═══ Fragmento seleccionado ═══
Estábamos
sentados, uno al lado del otro hablando, cuando de repente, se descontroló, por
un breve instante pareció como poseído.
Su cuerpo se estremeció fuertemente mientras pronunciaba algo ininteligible.
Pero seguimos hablando, entendí que él no quería comentar ese incómodo momento
y tampoco yo me veía capacitada para decirle, “hey! ¿Qué ha pasado?”.
Seguimos
hablando y los “brotes” continuaron, cada vez más fuertes, cada vez más
cercanos. Yo intentaba hablarle de cosas triviales pensando que quizás se
estuviese poniendo nervioso y así intentar relajarlo. Pero no me podía creer lo
que estaba viviendo. No soy capaz de describir esos momentos, esos impulsos que
le daban, esos sonidos que balbuceaba, esas manos suyas intentando agarrar su
propio cuerpo como diciéndole, para por favor, ahora no, para.
Nos
despedimos con el falso e incómodo abrazo de dos personas que no se atreven a
hablar de lo que acaban de vivir, él mirándome con los ojos de quien sabe que
podría dar explicaciones pero no quiere o no puede y yo con la mirada triste y
asombrada, intentando ordenar todo lo sucedido, intentando ocultar la verdad
que esa tarde se había revelado ante mí.
Hacía
algún tiempo que sabía que tenía problemas psicológicos, que estaba con
tratamiento, que a veces lo pasaba mal. Pero lo que nunca me imaginé fue eso.
Pensé, abstraída en mi burbuja de optimismo, que estaba deprimido y simplemente
no era lo suficientemente fuerte para afrontar su vida sin ayuda de pastillas,
sin ayuda de esos profesionales tan subestimados por mí. Sí, lo reconozco, era
y soy bastante reacia a todo lo que tenga que ver con tratamientos
psiquiátricos, las pastillas para dormir, relajarte, concentrarte, en resumen,
pastillas para poder vivir. Soy de esas personas que creo que todo está en tu
mano, que si tú no quieres, poco pueden hacer las pastillitas por ti…sí, quizás
sigo en mi propio mundo de ingenuidad.
Pero
esto era diferente. No estaba ante depresiones, ansiedades, esas cosas que,
desgraciadamente, ya vi en varias personas jóvenes de mi entorno. No, ahora era
diferente. Mi amigo no podía controlarse, ni su cuerpo ni su mente. En medio de
una frase, se movía, se agitaba, susurraba cosas y, así como si nada, retomaba
su charla. Y eso me asustó pero sobre todo, me entristeció. Lo vi indefenso
ante sí mismo. Vulnerable. No era él y quizás ya nunca lo volviera a ser.
═══ Datos sin procesar ═══
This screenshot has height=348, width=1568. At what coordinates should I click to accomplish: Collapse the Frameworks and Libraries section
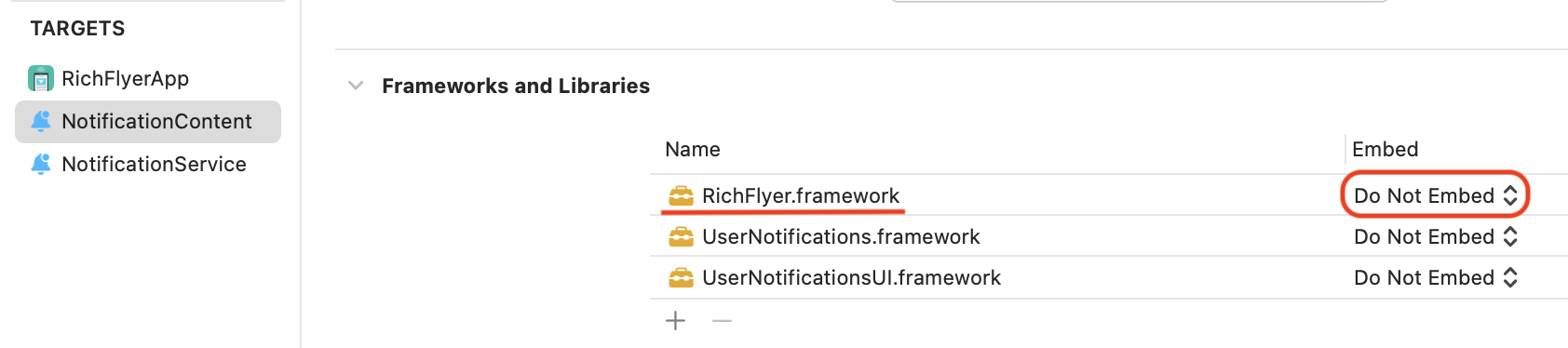pos(356,86)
═══
== Tarea asignada A ==
Responda, según el fragmento seleccionado:
(i) ¿Qué se sabía desde hacía algún tiempo acerca del amigo?
(ii) ¿Con qué gesto se despidieron ambos?
(iii) ¿De qué clase de cosas se hablaba al amigo mientras continuaban los "brotes"?
== Tarea asignada B ==
Según el fragmento seleccionado, ¿por qué se le hablaba al amigo de cosas triviales durante los "brotes"?

== Resultado obtenido A ==
(i) Que tenía problemas psicológicos, que estaba con tratamiento y que a veces lo pasaba mal.
(ii) Con un falso e incómodo abrazo.
(iii) De cosas triviales.

== Resultado obtenido B ==
Porque se pensaba que quizás se estuviese poniendo nervioso, y así se intentaba relajarlo.